Шрифт:
Интервал:
Закладка:
Комлев перешел улицу под углом, держа курс на вывеску, и его даже умилила доверчивая распахнутость дверей заведения сеньора Антонио в городе, где еще ходили по улицам военные патрули. Но в прихожей на стуле сидел здоровенный детина с бритой головой, похожей на огромный, коричневый биллиардный шар. То, что Комлев был белым, хоть и в довольно непрезентабельном виде, нашло у охранника вполне положительный отклик, и он, не вставая со стула, распахнул перед ним дверь приемной с конторкой. За ней возвышался, видимо, сам сеньор Антонио, с глазами-маслинами и подозрительно черными для его возраста блестящими волосами, вполне вероятно, крашеными. Было заметно, что посетителю он был неподдельно рад. Наплыв гостей в страну в условиях еще продолжающейся войны явно не ожидался.

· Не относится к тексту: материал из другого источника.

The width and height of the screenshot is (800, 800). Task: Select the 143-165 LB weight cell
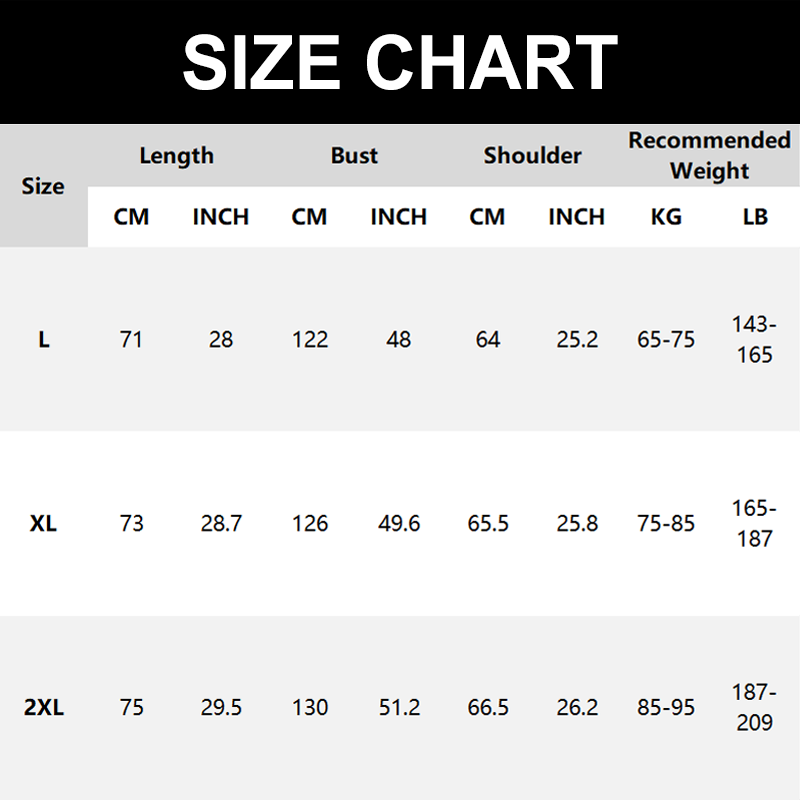[755, 340]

— Отдельный номер дня на два, — сказал Комлев, — а там будет видно.
Через час уже совсем преображенный Комлев, которому удалось даже воспользоваться утюгом, звонил в редакцию, где работала Нанди. Там сказали, что она уже отправилась домой. Значит, теперь он будет готовиться идти к ней в гости. Телефона у нее не было. А вдруг она у себя не одна? Что он, в сущности, знает о ее жизни? Ну что ж, он просто доложит о своем прибытии. Здесь, видимо, знают уже о гибели парохода. Она как работник печати может с его слов написать очерк. Хотя вспоминать об этом событии ему бы не хотелось.
Комлев вышел на улицу и увидел синий автомобиль с тонированными стеклами, а такие машины вызывали у него острую неприязнь. Он хорошо помнил тот случай, когда одна с такими вот стеклами пыталась его сбить на улице.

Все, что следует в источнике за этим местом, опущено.